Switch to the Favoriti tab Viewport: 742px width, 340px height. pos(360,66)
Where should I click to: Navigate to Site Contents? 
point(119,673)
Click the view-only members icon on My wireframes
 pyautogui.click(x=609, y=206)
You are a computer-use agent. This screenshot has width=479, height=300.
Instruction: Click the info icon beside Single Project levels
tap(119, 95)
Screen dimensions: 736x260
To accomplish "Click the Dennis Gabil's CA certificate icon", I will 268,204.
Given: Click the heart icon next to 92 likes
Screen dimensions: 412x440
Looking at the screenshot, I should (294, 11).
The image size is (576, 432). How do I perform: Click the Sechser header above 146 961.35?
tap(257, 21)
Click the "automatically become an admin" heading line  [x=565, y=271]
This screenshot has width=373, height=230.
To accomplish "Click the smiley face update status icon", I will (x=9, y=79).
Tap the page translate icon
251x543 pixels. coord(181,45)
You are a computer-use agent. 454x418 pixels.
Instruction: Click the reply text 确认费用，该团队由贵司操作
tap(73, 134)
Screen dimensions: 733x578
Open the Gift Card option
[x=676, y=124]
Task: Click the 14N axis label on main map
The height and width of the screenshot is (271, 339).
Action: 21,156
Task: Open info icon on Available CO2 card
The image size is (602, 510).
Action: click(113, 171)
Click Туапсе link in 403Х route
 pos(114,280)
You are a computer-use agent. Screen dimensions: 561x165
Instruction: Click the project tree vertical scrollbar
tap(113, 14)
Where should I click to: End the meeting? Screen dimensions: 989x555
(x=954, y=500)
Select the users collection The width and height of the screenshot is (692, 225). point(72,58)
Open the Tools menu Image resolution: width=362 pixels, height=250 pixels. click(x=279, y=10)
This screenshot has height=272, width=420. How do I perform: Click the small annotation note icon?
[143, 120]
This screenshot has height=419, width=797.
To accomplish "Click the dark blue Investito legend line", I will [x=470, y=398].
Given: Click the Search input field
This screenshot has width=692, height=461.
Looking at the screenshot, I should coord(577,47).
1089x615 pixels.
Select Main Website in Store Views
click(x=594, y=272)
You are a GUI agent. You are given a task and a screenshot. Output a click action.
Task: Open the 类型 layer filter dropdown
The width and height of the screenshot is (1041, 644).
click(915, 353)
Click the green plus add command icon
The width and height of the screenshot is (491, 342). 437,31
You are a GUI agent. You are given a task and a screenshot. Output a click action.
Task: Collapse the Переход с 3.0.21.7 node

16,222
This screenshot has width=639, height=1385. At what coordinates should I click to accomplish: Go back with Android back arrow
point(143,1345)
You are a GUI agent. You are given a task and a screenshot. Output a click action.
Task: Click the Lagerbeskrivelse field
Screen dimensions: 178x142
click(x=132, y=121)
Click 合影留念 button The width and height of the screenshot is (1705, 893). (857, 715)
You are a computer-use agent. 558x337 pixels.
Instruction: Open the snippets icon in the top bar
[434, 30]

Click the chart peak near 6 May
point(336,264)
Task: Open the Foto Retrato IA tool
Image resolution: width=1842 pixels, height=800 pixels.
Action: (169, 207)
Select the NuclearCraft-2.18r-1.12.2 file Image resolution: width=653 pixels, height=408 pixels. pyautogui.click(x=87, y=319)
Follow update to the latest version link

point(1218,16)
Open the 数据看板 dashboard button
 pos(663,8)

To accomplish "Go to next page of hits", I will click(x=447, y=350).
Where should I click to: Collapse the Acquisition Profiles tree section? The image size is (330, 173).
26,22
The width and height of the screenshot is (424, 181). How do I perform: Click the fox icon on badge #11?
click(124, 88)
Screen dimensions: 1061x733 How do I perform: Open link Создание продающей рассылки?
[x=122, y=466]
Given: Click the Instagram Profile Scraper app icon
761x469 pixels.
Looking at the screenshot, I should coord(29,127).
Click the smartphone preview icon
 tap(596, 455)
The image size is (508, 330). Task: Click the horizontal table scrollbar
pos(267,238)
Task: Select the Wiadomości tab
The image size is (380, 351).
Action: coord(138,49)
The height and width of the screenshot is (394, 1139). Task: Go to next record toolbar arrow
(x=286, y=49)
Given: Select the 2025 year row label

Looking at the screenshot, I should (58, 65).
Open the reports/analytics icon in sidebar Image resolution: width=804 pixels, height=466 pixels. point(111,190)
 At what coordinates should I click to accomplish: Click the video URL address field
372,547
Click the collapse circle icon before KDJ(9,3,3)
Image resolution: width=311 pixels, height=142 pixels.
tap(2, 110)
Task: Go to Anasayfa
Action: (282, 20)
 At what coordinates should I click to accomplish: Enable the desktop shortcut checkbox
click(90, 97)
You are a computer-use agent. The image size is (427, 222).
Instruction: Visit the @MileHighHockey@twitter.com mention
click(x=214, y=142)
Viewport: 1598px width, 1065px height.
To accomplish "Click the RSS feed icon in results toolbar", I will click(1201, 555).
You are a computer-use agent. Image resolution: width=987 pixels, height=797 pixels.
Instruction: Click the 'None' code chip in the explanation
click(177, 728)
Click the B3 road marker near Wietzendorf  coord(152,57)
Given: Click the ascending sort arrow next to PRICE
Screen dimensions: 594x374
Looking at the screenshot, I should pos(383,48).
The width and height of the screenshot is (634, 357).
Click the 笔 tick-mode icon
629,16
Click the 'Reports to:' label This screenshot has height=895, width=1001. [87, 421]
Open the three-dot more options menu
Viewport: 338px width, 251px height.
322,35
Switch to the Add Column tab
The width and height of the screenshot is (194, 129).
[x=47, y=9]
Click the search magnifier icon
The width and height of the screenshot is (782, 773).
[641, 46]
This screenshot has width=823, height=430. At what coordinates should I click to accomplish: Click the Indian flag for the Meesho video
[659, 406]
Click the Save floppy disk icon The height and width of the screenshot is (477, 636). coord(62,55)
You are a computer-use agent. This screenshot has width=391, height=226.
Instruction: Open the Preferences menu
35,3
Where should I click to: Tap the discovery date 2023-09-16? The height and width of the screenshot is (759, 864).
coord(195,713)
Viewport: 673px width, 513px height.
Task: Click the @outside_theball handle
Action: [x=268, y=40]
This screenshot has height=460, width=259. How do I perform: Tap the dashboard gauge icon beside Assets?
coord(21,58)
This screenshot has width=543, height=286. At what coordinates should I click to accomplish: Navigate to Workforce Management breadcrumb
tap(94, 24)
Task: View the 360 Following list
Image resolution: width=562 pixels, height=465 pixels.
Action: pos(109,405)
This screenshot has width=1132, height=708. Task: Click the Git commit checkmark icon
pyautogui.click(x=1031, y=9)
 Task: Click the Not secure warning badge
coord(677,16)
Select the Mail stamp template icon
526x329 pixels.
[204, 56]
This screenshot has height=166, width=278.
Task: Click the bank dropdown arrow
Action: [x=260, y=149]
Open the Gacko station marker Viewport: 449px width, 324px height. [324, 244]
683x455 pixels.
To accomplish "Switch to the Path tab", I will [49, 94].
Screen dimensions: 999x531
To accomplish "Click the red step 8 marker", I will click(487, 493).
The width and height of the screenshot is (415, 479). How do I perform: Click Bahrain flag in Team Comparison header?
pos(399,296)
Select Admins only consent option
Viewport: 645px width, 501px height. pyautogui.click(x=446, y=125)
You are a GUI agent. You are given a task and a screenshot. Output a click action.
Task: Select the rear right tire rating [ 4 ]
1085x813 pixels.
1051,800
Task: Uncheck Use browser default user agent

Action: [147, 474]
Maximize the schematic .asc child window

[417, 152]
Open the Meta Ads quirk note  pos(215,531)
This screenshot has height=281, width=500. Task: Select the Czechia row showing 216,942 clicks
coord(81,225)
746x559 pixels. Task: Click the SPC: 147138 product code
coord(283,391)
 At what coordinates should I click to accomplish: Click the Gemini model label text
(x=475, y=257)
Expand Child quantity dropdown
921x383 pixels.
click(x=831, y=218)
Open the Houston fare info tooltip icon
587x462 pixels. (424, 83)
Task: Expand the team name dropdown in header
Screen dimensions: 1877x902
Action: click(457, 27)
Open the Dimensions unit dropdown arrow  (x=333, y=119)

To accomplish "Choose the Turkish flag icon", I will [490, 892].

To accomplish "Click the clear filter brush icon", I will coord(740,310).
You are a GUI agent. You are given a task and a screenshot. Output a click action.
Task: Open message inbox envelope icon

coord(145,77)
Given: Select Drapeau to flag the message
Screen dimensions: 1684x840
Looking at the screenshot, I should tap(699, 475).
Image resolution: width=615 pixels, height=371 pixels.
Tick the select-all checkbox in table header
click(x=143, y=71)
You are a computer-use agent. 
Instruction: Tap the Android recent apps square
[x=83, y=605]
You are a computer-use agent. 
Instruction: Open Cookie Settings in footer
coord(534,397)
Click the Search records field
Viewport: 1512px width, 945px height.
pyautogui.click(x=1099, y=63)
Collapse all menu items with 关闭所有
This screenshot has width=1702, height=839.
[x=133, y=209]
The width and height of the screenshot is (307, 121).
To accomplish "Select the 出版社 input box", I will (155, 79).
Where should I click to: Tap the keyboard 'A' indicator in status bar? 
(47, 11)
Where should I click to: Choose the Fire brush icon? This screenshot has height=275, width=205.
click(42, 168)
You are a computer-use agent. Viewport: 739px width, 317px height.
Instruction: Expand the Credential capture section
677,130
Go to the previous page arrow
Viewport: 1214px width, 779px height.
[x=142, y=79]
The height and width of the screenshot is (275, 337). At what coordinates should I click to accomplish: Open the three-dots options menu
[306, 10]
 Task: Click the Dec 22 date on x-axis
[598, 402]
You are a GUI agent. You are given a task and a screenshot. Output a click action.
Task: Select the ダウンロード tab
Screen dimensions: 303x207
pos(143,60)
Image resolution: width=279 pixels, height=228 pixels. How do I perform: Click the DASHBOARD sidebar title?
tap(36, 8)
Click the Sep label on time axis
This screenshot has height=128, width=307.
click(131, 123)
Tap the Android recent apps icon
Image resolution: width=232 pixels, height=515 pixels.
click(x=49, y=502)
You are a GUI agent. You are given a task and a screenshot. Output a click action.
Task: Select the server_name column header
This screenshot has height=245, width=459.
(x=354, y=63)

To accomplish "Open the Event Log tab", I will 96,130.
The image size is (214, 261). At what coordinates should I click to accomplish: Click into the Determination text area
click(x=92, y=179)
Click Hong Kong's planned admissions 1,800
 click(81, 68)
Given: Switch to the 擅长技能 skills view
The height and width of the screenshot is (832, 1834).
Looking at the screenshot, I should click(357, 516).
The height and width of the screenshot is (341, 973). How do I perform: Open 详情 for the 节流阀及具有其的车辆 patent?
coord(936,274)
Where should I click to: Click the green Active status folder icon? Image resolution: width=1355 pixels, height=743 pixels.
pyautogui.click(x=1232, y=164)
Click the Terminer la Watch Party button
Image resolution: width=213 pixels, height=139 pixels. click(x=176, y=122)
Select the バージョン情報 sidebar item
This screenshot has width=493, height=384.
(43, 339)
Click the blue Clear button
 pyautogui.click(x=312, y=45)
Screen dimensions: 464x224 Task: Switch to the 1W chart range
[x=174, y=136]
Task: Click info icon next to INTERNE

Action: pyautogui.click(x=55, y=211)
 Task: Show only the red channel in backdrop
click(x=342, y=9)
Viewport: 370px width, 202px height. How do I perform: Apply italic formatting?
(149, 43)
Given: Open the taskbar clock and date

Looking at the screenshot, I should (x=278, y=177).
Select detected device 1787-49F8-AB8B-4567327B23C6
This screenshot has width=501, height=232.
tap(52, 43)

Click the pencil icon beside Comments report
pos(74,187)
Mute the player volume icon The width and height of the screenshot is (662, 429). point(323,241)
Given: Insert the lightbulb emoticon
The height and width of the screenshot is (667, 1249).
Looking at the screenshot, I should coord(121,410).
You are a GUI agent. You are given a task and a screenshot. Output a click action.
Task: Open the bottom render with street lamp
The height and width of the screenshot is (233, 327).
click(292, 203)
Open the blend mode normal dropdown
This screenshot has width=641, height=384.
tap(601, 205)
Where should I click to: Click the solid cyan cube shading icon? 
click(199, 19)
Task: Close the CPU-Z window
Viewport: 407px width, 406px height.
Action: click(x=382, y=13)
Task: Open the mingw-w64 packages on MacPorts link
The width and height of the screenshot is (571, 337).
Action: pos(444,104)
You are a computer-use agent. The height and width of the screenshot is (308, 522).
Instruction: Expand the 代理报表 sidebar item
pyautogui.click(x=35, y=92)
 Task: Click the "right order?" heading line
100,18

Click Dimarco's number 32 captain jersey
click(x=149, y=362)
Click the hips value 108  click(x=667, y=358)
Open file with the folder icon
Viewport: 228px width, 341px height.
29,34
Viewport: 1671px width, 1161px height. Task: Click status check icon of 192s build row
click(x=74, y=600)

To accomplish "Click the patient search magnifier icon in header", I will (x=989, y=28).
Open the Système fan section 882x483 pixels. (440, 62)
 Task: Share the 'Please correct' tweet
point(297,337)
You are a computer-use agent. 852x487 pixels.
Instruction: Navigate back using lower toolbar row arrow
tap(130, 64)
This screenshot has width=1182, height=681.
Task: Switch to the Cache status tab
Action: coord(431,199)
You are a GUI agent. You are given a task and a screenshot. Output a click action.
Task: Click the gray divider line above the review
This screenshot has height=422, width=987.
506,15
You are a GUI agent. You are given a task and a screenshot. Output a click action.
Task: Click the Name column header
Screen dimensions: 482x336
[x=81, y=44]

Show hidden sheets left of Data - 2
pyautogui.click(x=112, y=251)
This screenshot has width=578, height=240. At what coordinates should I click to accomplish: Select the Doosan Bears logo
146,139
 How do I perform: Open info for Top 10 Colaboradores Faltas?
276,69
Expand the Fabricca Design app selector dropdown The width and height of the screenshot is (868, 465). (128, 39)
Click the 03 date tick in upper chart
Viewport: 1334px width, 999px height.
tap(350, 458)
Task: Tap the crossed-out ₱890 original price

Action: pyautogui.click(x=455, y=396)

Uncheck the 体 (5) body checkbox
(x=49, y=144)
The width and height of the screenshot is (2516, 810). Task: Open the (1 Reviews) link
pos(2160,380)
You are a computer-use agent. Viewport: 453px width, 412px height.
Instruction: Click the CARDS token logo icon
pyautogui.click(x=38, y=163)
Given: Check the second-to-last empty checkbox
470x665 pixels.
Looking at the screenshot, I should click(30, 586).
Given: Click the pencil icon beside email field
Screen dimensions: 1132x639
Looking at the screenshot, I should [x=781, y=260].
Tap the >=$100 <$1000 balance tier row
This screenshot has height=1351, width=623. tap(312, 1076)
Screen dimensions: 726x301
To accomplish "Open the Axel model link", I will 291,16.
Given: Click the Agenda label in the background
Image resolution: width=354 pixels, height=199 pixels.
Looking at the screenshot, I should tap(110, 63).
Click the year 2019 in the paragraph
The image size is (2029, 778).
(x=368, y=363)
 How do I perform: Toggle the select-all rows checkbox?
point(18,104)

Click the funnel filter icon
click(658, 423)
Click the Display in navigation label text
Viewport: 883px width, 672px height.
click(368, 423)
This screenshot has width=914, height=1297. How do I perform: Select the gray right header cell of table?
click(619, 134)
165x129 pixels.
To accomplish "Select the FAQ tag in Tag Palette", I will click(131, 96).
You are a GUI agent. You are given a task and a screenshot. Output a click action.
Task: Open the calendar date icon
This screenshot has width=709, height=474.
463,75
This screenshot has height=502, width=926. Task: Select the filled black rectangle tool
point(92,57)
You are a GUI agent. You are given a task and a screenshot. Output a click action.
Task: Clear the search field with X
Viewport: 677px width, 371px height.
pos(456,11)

============================================================

### YOUR GOAL
Once the line containing "You are a computer-use agent. 454x418 pixels." has been retyped, stop. Begin at the first line of the material and reproduce every line up to it exactly.

### EXERCISE RESULT
Switch to the Favoriti tab Viewport: 742px width, 340px height. pos(360,66)
Where should I click to: Navigate to Site Contents? 
point(119,673)
Click the view-only members icon on My wireframes
 pyautogui.click(x=609, y=206)
You are a computer-use agent. This screenshot has width=479, height=300.
Instruction: Click the info icon beside Single Project levels
tap(119, 95)
Screen dimensions: 736x260
To accomplish "Click the Dennis Gabil's CA certificate icon", I will 268,204.
Given: Click the heart icon next to 92 likes
Screen dimensions: 412x440
Looking at the screenshot, I should (294, 11).
The image size is (576, 432). How do I perform: Click the Sechser header above 146 961.35?
tap(257, 21)
Click the "automatically become an admin" heading line  [x=565, y=271]
This screenshot has width=373, height=230.
To accomplish "Click the smiley face update status icon", I will (x=9, y=79).
Tap the page translate icon
251x543 pixels. coord(181,45)
You are a computer-use agent. 454x418 pixels.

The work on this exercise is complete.